Author Contributions
Conceptualization, W.P. (Wisit Prasithsirikul), K.P. and T.N.; methodology, K.P., W.P. (Wannarat Pongpirul) and T.N.; software, K.P., M.H. and P.P.; validation, C.S., A.J., W.P. (Wannarat Pongpirul) and K.P.; formal analysis, M.H., P.P. and P.S.; investigation, M.H., P.S., W.P. (Wannarat Pongpirul) and C.S.; resources, W.P. (Wisit Prasithsirikul) and K.P.; data curation, M.H., P.S., W.P. (Wannarat Pongpirul) and C.S.; writing—original draft preparation, M.H., K.P. and T.N.; writing—review and editing, M.H., T.N., K.P. and A.J.; visualization, P.P. and M.H.; supervision, W.P. (Wisit Prasithsirikul) and A.J.; project administration, K.P. and W.P. (Wannarat Pongpirul); funding acquisition, W.P. (Wisit Prasithsirikul) and K.P. All authors have read and agreed to the published version of the manuscript.
Funding
This research was funded by National Research Council of Thailand (NRCT), grant number N5B640133.

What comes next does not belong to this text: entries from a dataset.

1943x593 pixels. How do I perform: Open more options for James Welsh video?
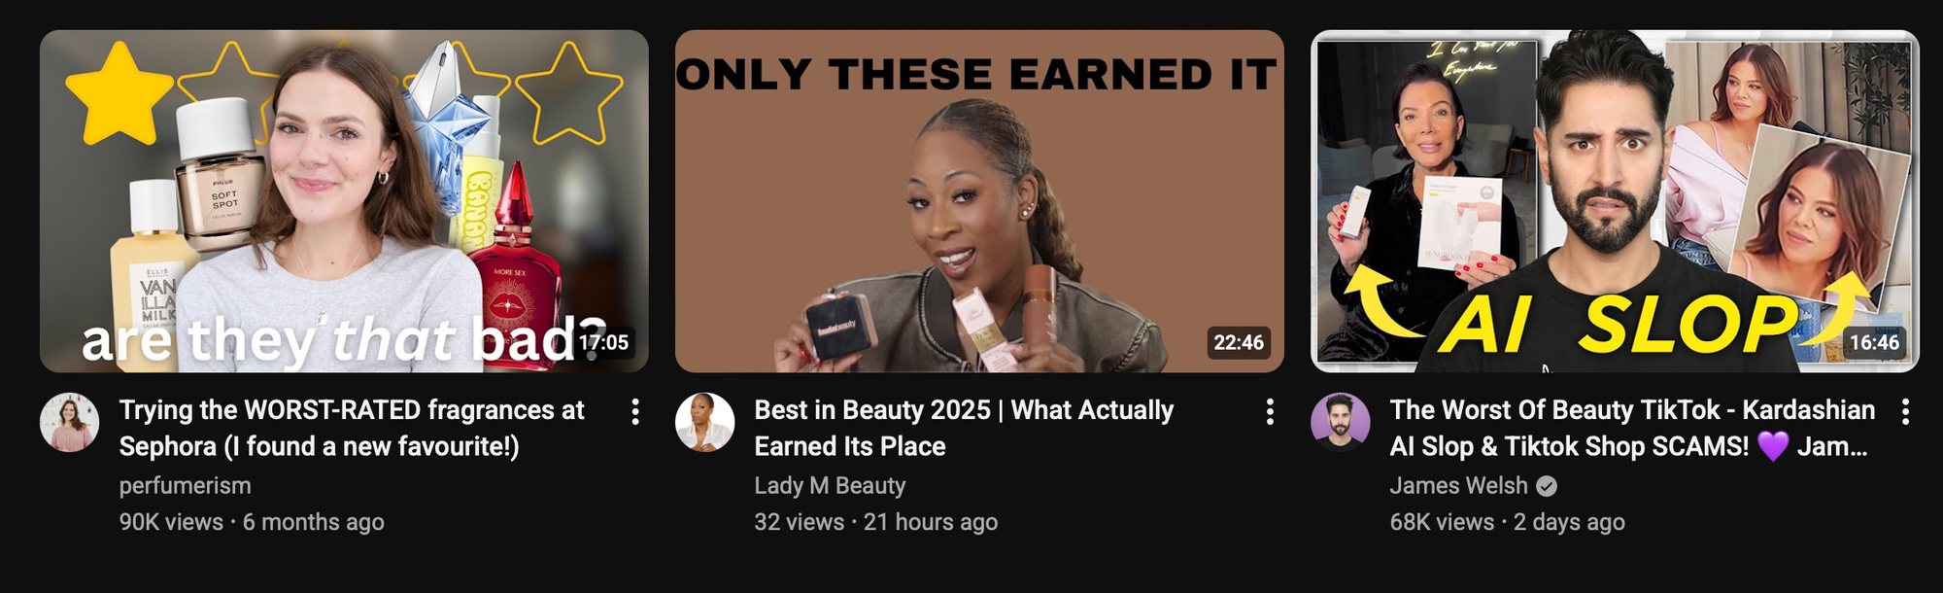click(x=1905, y=412)
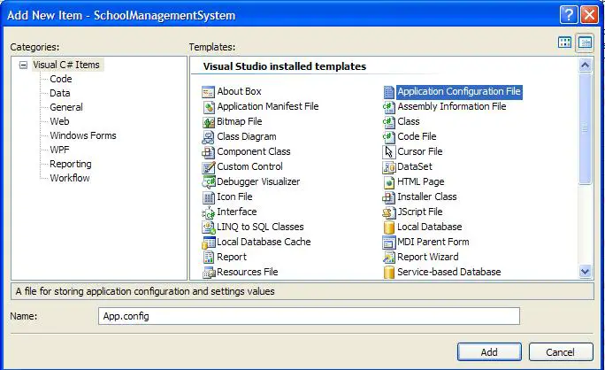This screenshot has width=605, height=370.
Task: Select the Cursor File template icon
Action: (388, 151)
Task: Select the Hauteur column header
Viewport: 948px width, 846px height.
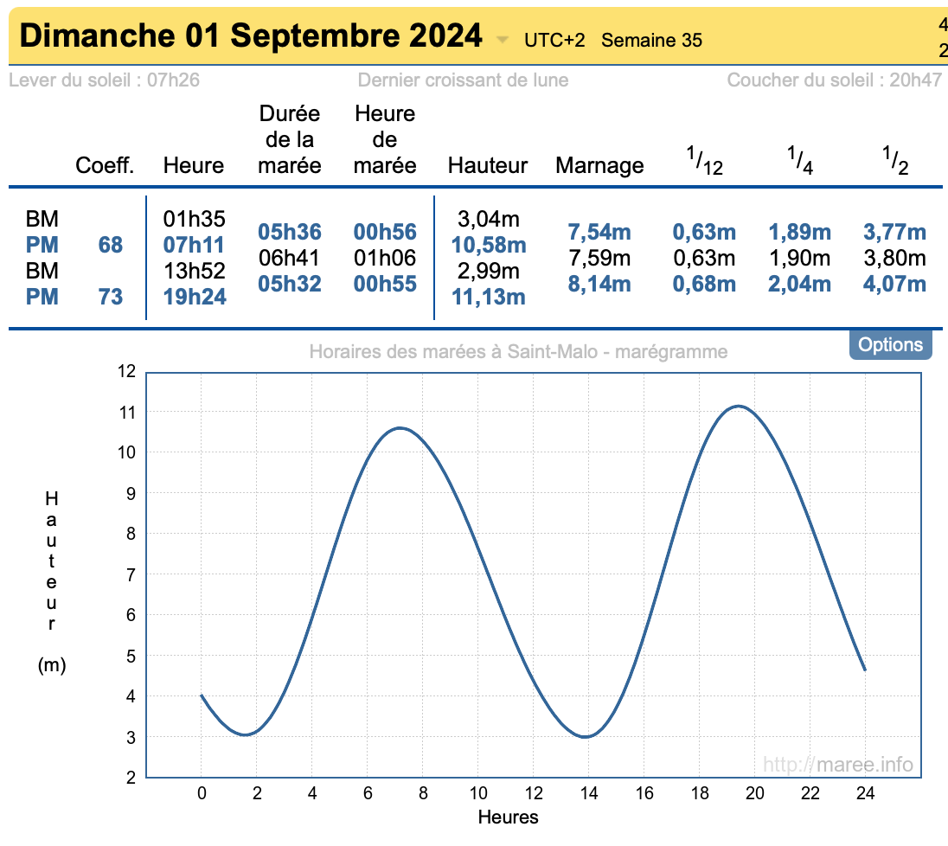Action: [488, 165]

Institutional Review Board Statement
The study was conducted in accordance with the Declaration of Helsinki and approved by the Ethics Committee of Research related to COVID-19 Disease or Public health Emergency, Department of Disease Control, Ministry of Public Health, Thailand (Ref.No. 64064; IRB.No. FWA00013622; 8 October 2021).
Informed Consent Statement
Informed consent was obtained from all subjects involved in the study.
Data Availability Statement
The supporting data for the findings of this study are available from corresponding author on reasonable request.
Acknowledgments
We thank the healthcare workers for their kind participation.
Conflicts of Interest
The authors declare no conflict of interest.